Und diesmal hat keiner was dagegen, dass sie ihn in eine Air-Force-Maschine
verfrachten, nach Santo Domingo fliegen, in der amerikanischen Botschaft
abliefern, wo er wegen Mordes an Ernie Hidalgo verhaftet und in einer anderen
Maschine nach San Diego gebracht wird, um sofort unter Anklage gestellt und in
einer Einzelzelle des Bundesgefängnisses verstaut zu werden - Kaution ausgeschlossen.

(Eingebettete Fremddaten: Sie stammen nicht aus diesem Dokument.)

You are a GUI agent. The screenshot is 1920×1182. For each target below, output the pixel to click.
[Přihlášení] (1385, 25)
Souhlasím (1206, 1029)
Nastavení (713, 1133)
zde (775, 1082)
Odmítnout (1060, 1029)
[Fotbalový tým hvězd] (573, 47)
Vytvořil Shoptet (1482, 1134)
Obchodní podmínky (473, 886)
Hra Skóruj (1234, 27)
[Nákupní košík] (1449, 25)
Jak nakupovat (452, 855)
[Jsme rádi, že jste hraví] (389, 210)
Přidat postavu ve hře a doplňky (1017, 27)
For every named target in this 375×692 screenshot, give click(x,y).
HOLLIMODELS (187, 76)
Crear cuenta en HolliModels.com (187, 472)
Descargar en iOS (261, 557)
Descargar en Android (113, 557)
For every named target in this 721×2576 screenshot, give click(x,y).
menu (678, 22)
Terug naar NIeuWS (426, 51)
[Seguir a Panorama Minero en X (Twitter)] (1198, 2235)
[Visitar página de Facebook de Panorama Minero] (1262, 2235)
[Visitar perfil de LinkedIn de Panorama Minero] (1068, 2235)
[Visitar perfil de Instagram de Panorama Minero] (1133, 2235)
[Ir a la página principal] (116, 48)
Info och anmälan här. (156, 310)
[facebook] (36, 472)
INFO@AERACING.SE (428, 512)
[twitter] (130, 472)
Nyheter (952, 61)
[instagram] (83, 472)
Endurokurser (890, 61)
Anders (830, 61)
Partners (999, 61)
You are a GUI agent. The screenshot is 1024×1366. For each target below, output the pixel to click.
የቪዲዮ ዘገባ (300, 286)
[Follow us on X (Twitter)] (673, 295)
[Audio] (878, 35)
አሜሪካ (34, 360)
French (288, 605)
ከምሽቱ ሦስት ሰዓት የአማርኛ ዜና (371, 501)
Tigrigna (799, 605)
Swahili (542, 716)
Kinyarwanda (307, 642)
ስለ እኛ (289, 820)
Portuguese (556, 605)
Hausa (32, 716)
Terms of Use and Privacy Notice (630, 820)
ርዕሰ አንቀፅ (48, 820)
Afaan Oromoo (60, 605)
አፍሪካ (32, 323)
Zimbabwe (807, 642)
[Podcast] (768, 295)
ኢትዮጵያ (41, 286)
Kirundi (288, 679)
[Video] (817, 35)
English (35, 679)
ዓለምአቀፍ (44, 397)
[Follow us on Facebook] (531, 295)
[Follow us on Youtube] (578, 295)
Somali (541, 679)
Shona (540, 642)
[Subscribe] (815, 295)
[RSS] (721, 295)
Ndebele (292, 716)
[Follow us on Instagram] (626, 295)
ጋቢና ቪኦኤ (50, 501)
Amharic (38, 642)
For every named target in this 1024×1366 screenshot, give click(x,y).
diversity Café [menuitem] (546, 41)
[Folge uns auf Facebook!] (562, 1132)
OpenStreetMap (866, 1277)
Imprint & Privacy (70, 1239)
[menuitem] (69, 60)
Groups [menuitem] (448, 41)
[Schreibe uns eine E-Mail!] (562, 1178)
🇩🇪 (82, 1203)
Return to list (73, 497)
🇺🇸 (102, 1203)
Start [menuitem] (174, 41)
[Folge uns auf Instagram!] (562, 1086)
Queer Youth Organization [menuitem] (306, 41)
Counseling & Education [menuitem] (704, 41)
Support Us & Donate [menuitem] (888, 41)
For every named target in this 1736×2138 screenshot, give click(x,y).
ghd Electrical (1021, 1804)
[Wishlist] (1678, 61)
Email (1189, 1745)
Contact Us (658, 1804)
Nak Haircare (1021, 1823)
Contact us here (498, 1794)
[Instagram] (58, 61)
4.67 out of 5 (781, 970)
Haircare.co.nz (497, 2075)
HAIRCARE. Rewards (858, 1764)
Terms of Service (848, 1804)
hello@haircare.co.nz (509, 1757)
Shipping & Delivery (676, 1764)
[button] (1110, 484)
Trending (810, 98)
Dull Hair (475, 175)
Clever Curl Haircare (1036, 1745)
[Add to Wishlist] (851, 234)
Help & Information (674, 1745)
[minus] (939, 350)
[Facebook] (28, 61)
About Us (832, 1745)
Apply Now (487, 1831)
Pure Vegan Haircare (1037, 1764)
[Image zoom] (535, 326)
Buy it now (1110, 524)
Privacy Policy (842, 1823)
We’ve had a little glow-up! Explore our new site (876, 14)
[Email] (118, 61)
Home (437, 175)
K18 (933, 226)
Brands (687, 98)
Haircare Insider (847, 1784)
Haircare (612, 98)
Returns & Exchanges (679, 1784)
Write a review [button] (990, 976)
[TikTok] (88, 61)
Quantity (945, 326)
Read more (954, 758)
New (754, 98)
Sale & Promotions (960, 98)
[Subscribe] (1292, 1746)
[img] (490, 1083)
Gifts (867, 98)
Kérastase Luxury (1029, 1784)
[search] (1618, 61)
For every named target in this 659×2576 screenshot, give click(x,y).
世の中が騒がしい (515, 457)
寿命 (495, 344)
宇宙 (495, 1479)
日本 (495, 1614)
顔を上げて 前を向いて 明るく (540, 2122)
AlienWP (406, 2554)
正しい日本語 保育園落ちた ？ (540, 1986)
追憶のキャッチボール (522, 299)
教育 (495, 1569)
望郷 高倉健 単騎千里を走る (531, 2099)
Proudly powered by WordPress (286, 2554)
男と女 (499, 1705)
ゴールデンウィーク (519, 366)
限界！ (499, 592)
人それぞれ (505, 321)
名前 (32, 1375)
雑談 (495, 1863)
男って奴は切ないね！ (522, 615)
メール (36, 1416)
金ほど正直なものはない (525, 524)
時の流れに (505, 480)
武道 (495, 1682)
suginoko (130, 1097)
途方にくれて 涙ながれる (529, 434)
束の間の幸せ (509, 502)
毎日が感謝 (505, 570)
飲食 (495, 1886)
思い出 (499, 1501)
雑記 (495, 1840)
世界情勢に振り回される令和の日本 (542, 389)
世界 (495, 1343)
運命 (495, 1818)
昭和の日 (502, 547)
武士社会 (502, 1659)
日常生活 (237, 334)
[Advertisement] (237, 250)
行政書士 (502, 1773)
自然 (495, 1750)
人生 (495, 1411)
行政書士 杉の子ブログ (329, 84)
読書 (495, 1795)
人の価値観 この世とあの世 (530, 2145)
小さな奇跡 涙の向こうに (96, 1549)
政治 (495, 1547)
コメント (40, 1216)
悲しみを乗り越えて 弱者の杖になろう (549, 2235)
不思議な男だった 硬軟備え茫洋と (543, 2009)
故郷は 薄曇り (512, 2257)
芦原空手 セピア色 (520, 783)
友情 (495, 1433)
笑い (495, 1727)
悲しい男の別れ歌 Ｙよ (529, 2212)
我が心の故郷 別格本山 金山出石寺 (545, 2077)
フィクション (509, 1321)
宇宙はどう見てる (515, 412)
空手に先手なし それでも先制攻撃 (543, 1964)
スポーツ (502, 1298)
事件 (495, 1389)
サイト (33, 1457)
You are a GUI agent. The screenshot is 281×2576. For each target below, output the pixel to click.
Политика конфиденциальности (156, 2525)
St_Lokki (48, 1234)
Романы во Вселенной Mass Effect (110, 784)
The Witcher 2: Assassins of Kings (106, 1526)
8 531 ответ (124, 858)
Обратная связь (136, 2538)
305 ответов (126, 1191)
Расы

    All das führt zu Aufruhr in den Straßen von Tegucigalpa, wo Tausende
empörte Bürger, aufgestachelt und bezahlt von Mettes Anwälten, die
amerikanische Botschaft niederbrennen - aus Protest gegen den
Yankee-Imperialismus. Sie wollen wissen, woher dieser amerikanische Agent die
Frechheit nimmt, einen der angesehensten Bürger von Tegucigalpa zu entführen -
einfach so.
    Eine Menge Leute in Washington fragen sich das auch. Sie würden auch gern
wissen, woher Art Keller, der in Ungnade gefallene ehemalige Resident des
geschlossenen DEA-Büros in Guadalajara, die Frechheit nimmt, einen
internationalen Zwischenfall zu provozieren. Nicht nur die Frechheit, auch die
Logistik, das Ganze durchzuziehen.
     
    Quito Fuentes ist nur ein kleiner Fisch.
    Das war er auch 1985, als er den gefolterten Ernie Hidalgo vom Stützpunkt in Guadalajara zur
Ranch in Sinaloa karrte. Jetzt wohnt er in Tijuana und macht kleine Drogendeals
mit Amerikanern, die über die Grenze kommen, um sich mit einem kleinen Vorrat
einzudecken.
    Doch auch diese Art von Geschäft nimmt man nicht auf die leichte Schulter.
Es kann immer passieren, dass sich so ein Yankee-Kid für einen echten bandito hält, dir dein Zeug abknöpft und sich in Richtung Grenze entfernt. Nein,
man braucht ein ordentliches Schießeisen, und das Ding, das Quito da hat, taugt
einen Dreck.
    Quito braucht eine neue Kanone.
    Die, entgegen der landläufigen Auffassung, in Mexiko, wo die Polizei das
Waffenmonopol besitzt, nicht so einfach zu kriegen ist. Glücklicherweise wohnt
Quito in Tijuana, hat also Los Estados Unidos, den größten Waffenmarkt der
Welt, direkt vor der Haustür, und er ist ganz Ohr, als ihn Paco Méndez aus Chula Vista anruft und ihm
einen Deal anbietet. Eine saubere Mac -10, die er loswerden will.
    Quito braucht sie nur abzuholen.
    Aber Quito fährt nicht mehr so gern über die Grenze nach Norden.
    Seit der Sache mit Hidalgo, dem Yankee-Cop.